As a reviewer, the first step is to create a checklist for your review by entering
@editorialbot generate my checklist
as the top of a new comment in this thread.
These checklists contain the JOSS requirements. As you go over the submission, please check any items that you feel have been satisfied. The first comment in this thread also contains links to the JOSS reviewer guidelines.
The JOSS review is different from most other journals. Our goal is to work with the authors to help them meet our criteria instead of merely passing judgment on the submission. As such, the reviewers are encouraged to submit issues and pull requests on the software repository. When doing so, please mention openjournals/joss-reviews#6469
so that a link is created to this thread (and I can keep an eye on what is happening). Please also feel free to comment and ask questions on this thread. In my experience, it is better to post comments/questions/suggestions as you come across them instead of waiting until you've reviewed the entire package.
We aim for reviews to be completed within about 2-4 weeks. Please let me know if any of you require some more time. We can also use EditorialBot (our bot) to set automatic reminders if you know you'll be away for a known period of time.
Please feel free to ping me (@fabian-s) if you have any questions/concerns.
@cnellington: while we wait for the reviews, please take a look at the missing DOIs above and see what's what.

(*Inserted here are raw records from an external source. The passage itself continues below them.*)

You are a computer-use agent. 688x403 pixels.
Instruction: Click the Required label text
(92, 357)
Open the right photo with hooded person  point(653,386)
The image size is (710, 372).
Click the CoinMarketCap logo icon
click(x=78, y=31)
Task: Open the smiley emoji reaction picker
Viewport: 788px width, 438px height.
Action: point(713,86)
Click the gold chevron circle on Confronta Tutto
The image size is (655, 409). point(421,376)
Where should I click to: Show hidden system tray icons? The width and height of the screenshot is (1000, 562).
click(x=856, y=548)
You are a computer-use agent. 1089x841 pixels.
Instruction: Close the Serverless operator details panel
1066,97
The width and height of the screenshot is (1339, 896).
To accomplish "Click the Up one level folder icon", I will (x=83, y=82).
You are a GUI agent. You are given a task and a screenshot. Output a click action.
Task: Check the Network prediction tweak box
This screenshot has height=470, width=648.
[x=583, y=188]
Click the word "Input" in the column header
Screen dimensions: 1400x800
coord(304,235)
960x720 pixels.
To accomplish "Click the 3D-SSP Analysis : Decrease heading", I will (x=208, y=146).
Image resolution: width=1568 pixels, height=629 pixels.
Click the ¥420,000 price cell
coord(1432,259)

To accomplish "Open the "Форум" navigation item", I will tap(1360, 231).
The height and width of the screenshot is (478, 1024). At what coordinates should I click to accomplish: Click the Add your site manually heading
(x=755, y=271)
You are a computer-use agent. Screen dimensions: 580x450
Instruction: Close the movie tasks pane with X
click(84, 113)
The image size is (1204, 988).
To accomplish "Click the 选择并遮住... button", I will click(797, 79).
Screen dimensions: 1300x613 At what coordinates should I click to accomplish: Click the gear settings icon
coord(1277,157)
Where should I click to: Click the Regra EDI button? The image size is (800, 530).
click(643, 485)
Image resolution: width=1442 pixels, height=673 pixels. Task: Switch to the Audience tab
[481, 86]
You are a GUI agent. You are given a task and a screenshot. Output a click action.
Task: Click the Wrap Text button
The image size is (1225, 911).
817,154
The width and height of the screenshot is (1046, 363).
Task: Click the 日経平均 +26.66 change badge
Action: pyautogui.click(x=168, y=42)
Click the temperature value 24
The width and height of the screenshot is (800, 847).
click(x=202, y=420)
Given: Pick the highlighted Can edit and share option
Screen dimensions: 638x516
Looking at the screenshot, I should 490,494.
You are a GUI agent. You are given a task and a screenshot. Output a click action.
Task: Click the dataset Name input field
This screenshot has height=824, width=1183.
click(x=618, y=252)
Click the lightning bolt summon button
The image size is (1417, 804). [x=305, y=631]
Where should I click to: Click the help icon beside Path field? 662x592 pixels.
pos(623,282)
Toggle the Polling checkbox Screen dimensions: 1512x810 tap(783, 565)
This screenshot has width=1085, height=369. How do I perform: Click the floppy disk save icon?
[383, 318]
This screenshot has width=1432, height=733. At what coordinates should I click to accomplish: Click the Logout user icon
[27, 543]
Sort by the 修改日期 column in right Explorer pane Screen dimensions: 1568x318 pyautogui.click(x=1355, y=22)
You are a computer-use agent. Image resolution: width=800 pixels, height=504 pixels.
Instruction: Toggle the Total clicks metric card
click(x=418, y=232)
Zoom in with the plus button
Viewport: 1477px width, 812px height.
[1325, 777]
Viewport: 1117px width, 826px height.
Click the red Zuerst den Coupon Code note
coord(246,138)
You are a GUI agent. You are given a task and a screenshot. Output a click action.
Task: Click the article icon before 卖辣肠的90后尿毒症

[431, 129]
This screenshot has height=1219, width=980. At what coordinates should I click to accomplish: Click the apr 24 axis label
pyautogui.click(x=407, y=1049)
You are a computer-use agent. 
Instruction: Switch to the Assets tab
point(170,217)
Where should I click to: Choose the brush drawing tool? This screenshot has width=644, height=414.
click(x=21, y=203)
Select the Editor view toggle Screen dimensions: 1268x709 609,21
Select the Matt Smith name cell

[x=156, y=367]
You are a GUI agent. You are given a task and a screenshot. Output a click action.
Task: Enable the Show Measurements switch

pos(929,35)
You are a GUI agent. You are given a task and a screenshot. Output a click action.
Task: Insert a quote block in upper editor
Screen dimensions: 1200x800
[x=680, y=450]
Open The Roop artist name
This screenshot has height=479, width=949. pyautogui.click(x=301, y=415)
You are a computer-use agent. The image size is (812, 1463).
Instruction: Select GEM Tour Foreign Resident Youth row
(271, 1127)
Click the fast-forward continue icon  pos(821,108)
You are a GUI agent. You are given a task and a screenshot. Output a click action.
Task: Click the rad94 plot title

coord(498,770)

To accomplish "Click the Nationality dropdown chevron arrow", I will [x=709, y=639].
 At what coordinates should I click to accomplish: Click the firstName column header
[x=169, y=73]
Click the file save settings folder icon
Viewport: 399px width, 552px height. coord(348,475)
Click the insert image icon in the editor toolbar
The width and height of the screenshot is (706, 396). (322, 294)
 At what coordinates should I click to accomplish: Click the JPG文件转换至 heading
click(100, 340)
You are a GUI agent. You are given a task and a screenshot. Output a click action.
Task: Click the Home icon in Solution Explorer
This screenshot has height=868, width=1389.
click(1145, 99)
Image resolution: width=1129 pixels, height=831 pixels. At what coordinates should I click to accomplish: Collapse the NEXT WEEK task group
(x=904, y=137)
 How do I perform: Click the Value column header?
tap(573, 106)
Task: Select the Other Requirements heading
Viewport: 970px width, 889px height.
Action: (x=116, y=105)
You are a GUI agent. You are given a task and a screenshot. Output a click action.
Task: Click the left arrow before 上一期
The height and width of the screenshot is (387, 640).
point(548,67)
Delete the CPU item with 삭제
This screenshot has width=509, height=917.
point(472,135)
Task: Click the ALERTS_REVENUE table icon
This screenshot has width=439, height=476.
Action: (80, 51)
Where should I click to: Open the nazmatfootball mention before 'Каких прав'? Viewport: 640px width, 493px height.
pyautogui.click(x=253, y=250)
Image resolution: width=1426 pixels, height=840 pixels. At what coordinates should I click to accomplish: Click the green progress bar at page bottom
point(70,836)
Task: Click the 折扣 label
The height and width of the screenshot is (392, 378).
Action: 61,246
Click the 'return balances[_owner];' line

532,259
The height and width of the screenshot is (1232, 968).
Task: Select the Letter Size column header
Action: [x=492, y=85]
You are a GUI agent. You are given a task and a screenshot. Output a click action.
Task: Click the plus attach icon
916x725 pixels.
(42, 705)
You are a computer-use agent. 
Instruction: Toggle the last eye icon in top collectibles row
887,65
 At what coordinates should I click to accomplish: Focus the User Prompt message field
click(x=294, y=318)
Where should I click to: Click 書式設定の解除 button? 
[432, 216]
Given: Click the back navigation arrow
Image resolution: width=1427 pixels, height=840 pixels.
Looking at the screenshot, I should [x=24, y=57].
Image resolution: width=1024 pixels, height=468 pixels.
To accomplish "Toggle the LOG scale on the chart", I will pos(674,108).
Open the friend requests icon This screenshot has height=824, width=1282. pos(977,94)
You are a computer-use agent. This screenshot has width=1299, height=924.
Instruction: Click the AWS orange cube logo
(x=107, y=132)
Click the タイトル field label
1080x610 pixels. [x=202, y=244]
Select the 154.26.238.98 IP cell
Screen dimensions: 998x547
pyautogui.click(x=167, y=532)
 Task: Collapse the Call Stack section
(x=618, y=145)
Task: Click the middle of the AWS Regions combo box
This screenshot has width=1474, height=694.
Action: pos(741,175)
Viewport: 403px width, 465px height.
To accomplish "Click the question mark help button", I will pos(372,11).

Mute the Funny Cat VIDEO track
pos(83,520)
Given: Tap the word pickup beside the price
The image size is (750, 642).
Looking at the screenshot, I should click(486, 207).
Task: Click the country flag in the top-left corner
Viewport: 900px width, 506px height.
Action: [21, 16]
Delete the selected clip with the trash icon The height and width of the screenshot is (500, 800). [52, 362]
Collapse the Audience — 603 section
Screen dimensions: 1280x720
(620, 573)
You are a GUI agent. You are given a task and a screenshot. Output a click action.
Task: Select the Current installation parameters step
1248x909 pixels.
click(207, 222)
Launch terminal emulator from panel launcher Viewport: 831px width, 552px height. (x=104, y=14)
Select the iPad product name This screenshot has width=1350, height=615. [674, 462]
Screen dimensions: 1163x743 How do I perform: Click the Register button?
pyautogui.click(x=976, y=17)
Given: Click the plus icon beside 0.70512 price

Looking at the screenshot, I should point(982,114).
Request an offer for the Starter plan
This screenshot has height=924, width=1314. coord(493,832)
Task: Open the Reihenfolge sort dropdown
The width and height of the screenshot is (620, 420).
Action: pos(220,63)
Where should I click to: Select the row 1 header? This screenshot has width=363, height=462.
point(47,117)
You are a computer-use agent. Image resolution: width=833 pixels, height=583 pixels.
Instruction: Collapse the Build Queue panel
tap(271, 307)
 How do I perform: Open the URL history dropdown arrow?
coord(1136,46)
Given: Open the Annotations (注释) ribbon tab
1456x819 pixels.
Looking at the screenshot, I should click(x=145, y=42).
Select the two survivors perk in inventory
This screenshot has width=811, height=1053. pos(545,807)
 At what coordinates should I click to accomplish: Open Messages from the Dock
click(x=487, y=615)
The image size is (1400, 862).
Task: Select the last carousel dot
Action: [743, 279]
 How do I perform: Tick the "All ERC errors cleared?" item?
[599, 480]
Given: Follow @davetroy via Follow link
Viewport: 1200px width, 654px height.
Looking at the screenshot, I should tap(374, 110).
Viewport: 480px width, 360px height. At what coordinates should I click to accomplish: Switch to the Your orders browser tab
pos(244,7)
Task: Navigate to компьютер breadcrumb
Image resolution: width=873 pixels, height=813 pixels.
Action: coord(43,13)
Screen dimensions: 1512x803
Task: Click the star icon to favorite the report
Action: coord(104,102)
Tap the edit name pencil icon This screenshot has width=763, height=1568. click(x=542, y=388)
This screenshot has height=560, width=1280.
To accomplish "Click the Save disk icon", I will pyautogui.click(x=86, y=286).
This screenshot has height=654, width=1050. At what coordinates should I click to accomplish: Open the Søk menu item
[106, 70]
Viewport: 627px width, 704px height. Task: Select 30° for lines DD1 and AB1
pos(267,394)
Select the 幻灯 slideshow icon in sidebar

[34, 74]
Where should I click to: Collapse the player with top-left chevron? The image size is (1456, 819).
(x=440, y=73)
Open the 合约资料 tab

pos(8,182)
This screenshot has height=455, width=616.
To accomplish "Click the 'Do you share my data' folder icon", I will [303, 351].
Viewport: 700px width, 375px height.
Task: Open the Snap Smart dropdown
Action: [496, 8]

@editorialbot generate pdf
:point_right::page_facing_up: Download article proof :page_facing_up: View article proof on GitHub :page_facing_up: :point_left:
@editorialbot commands
Hello @cnellington, here are the things you can ask me to do:
# List all available commands
@editorialbot commands
# Get a list of all editors's GitHub handles
@editorialbot list editors
# Adds a checklist for the reviewer using this command
@editorialbot generate my checklist
# Set a value for branch
@editorialbot set joss-paper as branch
# Run checks and provide information on the repository and the paper file
@editorialbot check repository
# Check the references of the paper for missing DOIs
@editorialbot check references
# Generates the pdf paper
@editorialbot generate pdf
# Generates a LaTeX preprint file
@editorialbot generate preprint
# Get a link to the complete list of reviewers
@editorialbot list reviewers
@editorialbot check references
Reference check summary (note 'MISSING' DOIs are suggestions that need verification):
OK DOIs
- 10.1016/j.jbi.2022.104086 is OK
- 10.1609/aaai.v34i03.5693 is OK
- 10.48550/arXiv.2310.11340 is OK
- 10.1101/2023.12.01.569658 is OK
- 10.48550/arXiv.2111.01104 is OK
- 10.1111/j.2517-6161.1993.tb01939.x is OK
- 10.48550/arXiv.1705.10301 is OK
- 10.1101/2020.06.25.20140053 is OK
- 10.48550/arXiv.1801.09810 is OK
- 10.48550/arXiv.2310.07918 is OK
MISSING DOIs
- None
INVALID DOIs
- None
@cnellington From the GitHub statistics, Ben Lengerich @blengerich has contributed the most to the library, at least in terms of lines of code. Why isn't he first author? Also Eric Xing is not on the list of contributors on GitHub. Did he actually contribute to the software?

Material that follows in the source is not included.